Iraqi Prime Minister Nouri al-Maliki called for an international conference on terrorism and said his country needs U.S. expertise and support to defeat al-Qaeda attacks that are hampering economic development
Iraqi Prime Minister Nouri al-Maliki called for an international conference on terrorism and said his country needs U.S. expertise and support to defeat al-Qaeda attacks that are hampering economic development.
During a visit to Washington that includes a meeting tomorrow with President Barack Obama, Maliki said: “We could have defeated al-Qaeda completely had the situation not deteriorated in Syria and Libya.” “Extremism developed. Sectarianism developed,” Maliki said at the U.S. Institute of Peace, a federally funded organization created by Congress in 1984 to promote peaceful resolutions of conflicts.
"We know we have major challenges of our own capabilities being up to the standard. They currently are not," Lukman Faily, the Iraqi ambassador to the U.S., told The Associated Press in an interview Wednesday. "We need to gear up, to deal with that threat more seriously. We need support and we need help."
He added, "We have said to the Americans we'd be more than happy to discuss all the options short of boots on the ground."

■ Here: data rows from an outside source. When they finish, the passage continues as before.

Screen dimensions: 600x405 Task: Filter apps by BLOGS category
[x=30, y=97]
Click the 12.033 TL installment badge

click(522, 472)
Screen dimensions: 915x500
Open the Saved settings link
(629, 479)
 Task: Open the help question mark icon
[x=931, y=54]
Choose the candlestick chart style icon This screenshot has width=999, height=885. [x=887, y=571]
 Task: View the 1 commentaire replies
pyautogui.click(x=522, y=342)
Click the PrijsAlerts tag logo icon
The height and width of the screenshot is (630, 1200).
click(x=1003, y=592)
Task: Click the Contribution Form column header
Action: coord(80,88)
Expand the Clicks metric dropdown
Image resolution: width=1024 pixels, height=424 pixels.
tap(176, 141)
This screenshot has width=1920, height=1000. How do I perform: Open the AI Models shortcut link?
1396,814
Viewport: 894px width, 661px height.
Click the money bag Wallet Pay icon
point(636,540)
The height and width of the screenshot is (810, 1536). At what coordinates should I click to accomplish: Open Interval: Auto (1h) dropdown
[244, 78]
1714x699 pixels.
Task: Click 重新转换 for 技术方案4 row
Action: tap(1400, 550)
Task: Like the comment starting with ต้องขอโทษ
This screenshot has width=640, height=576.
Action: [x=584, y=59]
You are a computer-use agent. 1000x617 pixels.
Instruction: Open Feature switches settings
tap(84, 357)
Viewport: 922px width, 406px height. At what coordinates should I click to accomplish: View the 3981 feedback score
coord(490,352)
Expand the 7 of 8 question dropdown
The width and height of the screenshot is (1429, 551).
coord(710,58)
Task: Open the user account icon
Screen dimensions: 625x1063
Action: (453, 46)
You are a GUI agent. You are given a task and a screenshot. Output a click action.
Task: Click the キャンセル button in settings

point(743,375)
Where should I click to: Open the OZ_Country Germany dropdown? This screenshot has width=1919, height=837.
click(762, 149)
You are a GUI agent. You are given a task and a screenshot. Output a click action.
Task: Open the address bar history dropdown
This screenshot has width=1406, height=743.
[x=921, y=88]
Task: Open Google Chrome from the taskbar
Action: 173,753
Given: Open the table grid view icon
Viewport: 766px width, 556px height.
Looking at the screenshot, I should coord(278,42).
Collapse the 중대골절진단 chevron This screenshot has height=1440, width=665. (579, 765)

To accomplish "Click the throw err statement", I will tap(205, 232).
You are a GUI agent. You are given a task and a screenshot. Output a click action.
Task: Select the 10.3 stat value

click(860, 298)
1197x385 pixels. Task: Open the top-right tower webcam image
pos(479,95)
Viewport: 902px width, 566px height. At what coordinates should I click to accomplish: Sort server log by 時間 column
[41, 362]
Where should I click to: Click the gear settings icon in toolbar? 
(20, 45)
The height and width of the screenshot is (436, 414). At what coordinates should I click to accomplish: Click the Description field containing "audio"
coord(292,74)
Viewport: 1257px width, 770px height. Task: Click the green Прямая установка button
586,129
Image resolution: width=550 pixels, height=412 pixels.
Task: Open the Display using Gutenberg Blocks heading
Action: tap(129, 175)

The ambassador said no new security agreement would be needed to give immunity to additional U.S. advisers or trainers in Iraq - the main sticking point that led to U.S. withdrawal. And he said Iraq would pay for the additional weapons or other assistance.
A senior Obama administration official said Wednesday that U.S. officials were not planning to send U.S. trainers to Iraq and that Baghdad had not asked for them.